**Required work**
Say how many lines in the records contain the string "Focus". Nothing but the number should be given.

Dataset items:
* * *
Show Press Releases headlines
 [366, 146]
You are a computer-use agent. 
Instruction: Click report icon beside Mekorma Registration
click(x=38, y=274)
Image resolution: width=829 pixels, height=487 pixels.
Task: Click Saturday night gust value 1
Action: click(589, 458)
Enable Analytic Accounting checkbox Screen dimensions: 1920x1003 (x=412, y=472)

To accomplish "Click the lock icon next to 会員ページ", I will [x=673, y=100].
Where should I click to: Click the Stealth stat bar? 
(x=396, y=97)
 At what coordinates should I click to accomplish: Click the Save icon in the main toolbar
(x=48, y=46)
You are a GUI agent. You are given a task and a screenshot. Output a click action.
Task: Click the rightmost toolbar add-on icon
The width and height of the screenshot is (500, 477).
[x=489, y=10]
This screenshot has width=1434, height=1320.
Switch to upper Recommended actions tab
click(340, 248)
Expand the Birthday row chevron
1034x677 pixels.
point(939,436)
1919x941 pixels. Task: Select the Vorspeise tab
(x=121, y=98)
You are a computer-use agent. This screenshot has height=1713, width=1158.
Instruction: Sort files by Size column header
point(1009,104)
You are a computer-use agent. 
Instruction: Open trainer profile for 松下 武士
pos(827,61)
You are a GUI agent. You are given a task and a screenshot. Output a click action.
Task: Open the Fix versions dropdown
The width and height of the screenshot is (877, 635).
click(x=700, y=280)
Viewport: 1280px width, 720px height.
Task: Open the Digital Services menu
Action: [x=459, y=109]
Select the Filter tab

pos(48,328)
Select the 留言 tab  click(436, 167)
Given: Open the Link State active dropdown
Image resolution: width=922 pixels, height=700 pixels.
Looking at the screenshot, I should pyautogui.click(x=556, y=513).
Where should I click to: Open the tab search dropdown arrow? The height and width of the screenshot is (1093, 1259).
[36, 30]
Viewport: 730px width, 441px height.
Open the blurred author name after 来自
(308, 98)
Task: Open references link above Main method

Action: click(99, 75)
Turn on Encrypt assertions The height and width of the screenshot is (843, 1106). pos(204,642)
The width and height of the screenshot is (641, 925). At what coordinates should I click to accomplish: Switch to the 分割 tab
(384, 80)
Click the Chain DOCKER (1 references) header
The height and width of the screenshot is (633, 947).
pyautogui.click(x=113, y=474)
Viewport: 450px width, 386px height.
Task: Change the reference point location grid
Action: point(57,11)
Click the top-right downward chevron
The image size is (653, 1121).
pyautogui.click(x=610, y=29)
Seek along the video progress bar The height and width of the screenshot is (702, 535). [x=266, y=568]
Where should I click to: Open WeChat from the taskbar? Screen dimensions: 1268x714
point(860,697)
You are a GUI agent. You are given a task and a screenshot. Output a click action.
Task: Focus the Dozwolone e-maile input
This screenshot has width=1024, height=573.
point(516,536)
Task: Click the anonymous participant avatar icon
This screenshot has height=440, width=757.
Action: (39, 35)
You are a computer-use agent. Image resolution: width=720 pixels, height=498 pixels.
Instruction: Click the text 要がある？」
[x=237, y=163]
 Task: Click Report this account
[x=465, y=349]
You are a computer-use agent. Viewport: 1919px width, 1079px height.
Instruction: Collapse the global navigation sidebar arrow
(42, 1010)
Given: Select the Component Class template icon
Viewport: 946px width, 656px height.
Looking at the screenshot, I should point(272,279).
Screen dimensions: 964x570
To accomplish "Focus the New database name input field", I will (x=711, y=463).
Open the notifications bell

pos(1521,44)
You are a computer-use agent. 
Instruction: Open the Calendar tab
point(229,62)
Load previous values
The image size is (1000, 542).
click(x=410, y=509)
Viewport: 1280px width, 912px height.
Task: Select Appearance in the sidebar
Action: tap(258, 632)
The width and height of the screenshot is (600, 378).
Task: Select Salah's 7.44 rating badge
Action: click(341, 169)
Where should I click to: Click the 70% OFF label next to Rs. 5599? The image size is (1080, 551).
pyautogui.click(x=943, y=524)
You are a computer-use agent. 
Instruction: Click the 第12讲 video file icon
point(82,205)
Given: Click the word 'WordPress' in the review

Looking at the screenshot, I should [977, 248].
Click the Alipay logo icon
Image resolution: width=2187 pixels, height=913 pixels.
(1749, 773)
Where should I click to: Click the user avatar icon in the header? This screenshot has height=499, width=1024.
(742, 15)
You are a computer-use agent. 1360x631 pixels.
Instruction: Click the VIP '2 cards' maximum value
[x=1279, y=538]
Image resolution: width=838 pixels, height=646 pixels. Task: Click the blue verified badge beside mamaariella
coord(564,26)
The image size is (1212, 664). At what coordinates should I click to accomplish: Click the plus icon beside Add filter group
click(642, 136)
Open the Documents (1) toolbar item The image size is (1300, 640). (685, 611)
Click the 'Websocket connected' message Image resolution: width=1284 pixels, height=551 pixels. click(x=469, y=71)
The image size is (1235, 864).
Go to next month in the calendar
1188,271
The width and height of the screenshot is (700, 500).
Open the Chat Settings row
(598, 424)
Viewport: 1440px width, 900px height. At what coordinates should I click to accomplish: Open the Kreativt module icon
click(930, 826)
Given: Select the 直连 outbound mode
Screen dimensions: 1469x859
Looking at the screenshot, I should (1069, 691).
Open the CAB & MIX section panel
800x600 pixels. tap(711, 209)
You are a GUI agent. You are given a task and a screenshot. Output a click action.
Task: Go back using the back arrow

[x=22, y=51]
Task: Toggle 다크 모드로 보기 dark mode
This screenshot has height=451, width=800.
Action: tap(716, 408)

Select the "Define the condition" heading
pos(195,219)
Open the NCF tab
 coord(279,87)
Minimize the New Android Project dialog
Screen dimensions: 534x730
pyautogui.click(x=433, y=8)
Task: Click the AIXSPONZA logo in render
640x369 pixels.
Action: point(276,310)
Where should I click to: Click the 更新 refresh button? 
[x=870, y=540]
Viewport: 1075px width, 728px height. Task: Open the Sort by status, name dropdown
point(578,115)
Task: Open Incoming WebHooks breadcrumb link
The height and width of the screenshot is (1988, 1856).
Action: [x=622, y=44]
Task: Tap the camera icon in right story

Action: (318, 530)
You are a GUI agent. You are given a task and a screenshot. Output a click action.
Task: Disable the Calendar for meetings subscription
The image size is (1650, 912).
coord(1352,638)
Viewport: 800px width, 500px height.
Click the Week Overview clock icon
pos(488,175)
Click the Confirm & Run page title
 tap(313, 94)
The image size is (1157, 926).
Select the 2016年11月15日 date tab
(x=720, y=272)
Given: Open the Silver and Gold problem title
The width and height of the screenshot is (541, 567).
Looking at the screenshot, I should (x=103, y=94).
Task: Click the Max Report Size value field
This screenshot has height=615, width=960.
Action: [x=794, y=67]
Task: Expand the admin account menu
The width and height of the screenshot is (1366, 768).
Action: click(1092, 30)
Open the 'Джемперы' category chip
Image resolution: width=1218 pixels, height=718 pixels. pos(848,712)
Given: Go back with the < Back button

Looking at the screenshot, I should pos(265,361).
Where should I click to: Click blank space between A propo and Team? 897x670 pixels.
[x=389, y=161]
* * *
**Result of this exercise**
2